+++ Record set

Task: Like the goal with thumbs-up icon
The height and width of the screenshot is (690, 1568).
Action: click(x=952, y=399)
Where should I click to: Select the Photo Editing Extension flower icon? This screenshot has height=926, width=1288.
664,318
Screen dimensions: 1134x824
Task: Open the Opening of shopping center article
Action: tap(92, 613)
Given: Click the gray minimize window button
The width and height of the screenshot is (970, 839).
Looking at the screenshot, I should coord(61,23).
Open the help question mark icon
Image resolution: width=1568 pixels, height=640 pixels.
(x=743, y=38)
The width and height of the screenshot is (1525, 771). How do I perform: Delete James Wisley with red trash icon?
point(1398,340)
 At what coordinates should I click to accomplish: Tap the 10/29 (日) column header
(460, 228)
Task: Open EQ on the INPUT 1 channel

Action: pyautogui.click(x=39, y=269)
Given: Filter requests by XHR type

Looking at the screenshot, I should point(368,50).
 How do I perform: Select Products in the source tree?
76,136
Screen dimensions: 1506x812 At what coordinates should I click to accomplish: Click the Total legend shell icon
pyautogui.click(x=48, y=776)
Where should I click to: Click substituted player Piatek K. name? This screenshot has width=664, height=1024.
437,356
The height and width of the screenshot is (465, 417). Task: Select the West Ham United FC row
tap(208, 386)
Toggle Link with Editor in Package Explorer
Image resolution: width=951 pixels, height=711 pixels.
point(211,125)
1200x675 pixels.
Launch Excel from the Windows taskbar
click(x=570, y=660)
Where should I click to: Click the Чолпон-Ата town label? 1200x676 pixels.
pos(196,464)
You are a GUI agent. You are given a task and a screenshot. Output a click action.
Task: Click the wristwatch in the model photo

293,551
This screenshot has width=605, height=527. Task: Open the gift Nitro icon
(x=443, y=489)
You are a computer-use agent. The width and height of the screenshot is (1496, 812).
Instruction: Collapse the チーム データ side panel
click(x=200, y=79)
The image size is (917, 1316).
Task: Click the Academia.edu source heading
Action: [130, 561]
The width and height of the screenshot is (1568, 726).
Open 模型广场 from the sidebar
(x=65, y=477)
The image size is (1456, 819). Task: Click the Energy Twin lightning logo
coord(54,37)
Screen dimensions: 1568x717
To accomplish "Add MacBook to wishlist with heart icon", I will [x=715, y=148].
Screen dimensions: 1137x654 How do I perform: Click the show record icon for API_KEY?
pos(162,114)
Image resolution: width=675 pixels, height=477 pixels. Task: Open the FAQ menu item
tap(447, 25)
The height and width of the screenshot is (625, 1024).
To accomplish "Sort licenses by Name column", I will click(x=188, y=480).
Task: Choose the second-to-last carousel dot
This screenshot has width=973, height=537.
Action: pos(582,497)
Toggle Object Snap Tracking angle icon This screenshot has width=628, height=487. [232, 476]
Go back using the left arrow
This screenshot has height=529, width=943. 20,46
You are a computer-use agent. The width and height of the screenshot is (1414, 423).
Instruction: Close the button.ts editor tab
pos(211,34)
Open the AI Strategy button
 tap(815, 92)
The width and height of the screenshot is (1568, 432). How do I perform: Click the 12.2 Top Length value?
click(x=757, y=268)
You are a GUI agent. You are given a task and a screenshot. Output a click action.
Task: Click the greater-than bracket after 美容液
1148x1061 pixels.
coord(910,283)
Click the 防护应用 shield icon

++++++

Instructions for the task: In the items above, find each line where the word "Select" appears, and copy those lines out in full.

Written reply:
Where should I click to: Select the Photo Editing Extension flower icon? This screenshot has height=926, width=1288.
 How do I perform: Select Products in the source tree?
The height and width of the screenshot is (465, 417). Task: Select the West Ham United FC row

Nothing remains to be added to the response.